- Texte cité:
L’ancien gouverneur Anissi Chamsidine en visite au lycée de Moroni. Aura-t-il encore une place avec son discours sur la souveraineté dans un lycée fondé et réhabilité par l’État français ? Des images du lycée dans son état récent.
L’Alliance française, qui servait d’officine culturelle, localement, n’a certes plus les moyens, mais ces acteurs culturels, incapables de collaborer ensemble en dehors de ce cercle avilissant, admettent depuis fort longtemps de lui apporter du contenu, sans pouvoir en discuter le prix. Entre un auteur qui se vante de faire acheter cinq exemplaires de son premier livre à la tenancière du lieu et trois artistes qui déclarent avoir reçu deux ou trois cent euros de cachet pour une intervention, l’ancienne maison de la culture, qui aimait jouer les instituts français à peu de frais, renvoie désormais tout le monde au SCAC (Service d’Action Culturelle), qui, lui, ne cache plus ses exigences, à commencer par ce label apposé à tous les projets : « Avec le soutien de l’ambassade de France ». Au lycée de Moroni comme ailleurs, Sylvain Riquier, dernier ambassadeur en parade à Moroni, attends faire croire que sans lui l’éducation et la culture de ce pays n’existerait pas. À force d’entendre les acteurs locaux se plaindre de l’inexistence d’une politique nationale en la matière, « l’hydre coloniale l’a emporté sur tous. Je ne sais pas si vous vous souvenez des chiottes financées par cette coopération au CCAC. Du foutage de gueule ! Et personne pour le dire » s’exclame un internaute.
« Le pire, c’est qu’on évite d’en causer ». Récemment, il y a eu cette rencontre dans un restau de la capitale, autour d’un ouvrage portant sur la fable française dans l’archipel[1]. Bonne réception. Mais certains invités ont dû justifier leur absence à ce rendez-vous « par des motifs plus ou moins fallacieux, alors qu’ils n’y sont pas venus, par peur d’être vues comme des personnes cherchant à pointer l’État français du doigt. Le pays vit dans la peur de décevoir ce partenaire, qui, pourtant, déçoit tout le monde, en permanence. On parle de Maore, mais on n’a pas idée de la mainmise française de ce côté-ci de l’archipel ». Les organisateurs ont dû rappeler que l’on avait le droit de questionner la position française, sans sombrer dans le rôle de l’anti-français primaire, comme pour s’excuser. « On a le droit de défendre le droit. Et dire que la France occupe nos consciences n’est pas faux. On sait tous la peur générée de 1975 à nos jours par cette relation toxique à sens unique. Nous devons reprendre l’alternative, y compris contre les autorités comoriennes, qui, elles, pratiquent une forme de laxisme sur le sujet. Le discours sur la souveraineté archipélique est devenu une question à problèmes. Nous n’osons même plus nommer les choses, appeler un chat, un chat, et admettons, par conséquent, de nous faire violence, en nous taisant sur l’essentiel », confie l’un des auteurs intervenants à cette rencontre, Soeuf Elbadawi.

- Données extraites:
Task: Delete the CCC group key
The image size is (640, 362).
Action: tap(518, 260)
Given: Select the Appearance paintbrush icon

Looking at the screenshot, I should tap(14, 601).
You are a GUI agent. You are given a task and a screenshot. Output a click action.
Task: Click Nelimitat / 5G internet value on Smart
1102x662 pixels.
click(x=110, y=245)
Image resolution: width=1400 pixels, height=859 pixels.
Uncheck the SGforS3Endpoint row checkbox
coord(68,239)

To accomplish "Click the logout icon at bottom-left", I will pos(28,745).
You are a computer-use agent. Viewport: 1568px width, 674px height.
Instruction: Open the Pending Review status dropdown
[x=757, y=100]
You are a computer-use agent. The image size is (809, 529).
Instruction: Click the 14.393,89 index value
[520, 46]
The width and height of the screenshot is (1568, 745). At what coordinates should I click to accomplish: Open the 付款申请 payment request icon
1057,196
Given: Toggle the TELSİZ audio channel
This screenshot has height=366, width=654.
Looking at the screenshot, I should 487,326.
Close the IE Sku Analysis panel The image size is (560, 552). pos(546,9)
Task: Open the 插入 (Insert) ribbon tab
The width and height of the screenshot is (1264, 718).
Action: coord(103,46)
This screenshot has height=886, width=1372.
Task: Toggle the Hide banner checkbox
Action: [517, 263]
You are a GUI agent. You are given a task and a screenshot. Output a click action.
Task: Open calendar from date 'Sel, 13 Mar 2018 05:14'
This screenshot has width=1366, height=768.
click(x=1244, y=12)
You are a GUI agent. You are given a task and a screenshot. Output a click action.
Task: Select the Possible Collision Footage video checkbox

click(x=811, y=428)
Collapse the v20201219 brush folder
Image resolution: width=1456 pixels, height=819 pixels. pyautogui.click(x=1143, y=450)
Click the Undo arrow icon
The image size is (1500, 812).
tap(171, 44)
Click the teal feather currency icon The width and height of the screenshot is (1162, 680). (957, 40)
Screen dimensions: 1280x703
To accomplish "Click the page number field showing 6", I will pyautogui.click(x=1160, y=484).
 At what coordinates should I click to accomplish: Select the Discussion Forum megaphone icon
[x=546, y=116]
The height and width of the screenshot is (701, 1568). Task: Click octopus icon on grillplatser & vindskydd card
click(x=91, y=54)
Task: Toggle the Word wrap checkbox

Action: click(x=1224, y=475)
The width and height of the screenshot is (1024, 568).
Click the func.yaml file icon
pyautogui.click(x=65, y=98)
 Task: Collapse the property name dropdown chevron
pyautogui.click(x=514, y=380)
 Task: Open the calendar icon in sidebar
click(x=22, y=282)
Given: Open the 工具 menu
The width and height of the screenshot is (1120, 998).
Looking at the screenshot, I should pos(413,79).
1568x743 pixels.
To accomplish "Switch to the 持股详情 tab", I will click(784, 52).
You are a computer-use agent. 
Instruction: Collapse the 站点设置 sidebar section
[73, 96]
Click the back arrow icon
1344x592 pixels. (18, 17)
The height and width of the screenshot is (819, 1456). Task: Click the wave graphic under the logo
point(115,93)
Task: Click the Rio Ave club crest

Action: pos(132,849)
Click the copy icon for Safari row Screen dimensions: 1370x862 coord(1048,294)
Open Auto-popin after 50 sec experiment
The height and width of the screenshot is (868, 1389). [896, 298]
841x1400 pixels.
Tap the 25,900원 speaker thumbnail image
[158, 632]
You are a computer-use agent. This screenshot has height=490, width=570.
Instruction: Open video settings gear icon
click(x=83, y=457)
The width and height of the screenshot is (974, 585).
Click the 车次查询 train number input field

- Tâche à réaliser: Veuillez renvoyer tel quel le passage du texte cité qui va de « L’ancien gouverneur Anissi » à « son état récent. ».

- Résultat attendu:
L’ancien gouverneur Anissi Chamsidine en visite au lycée de Moroni. Aura-t-il encore une place avec son discours sur la souveraineté dans un lycée fondé et réhabilité par l’État français ? Des images du lycée dans son état récent.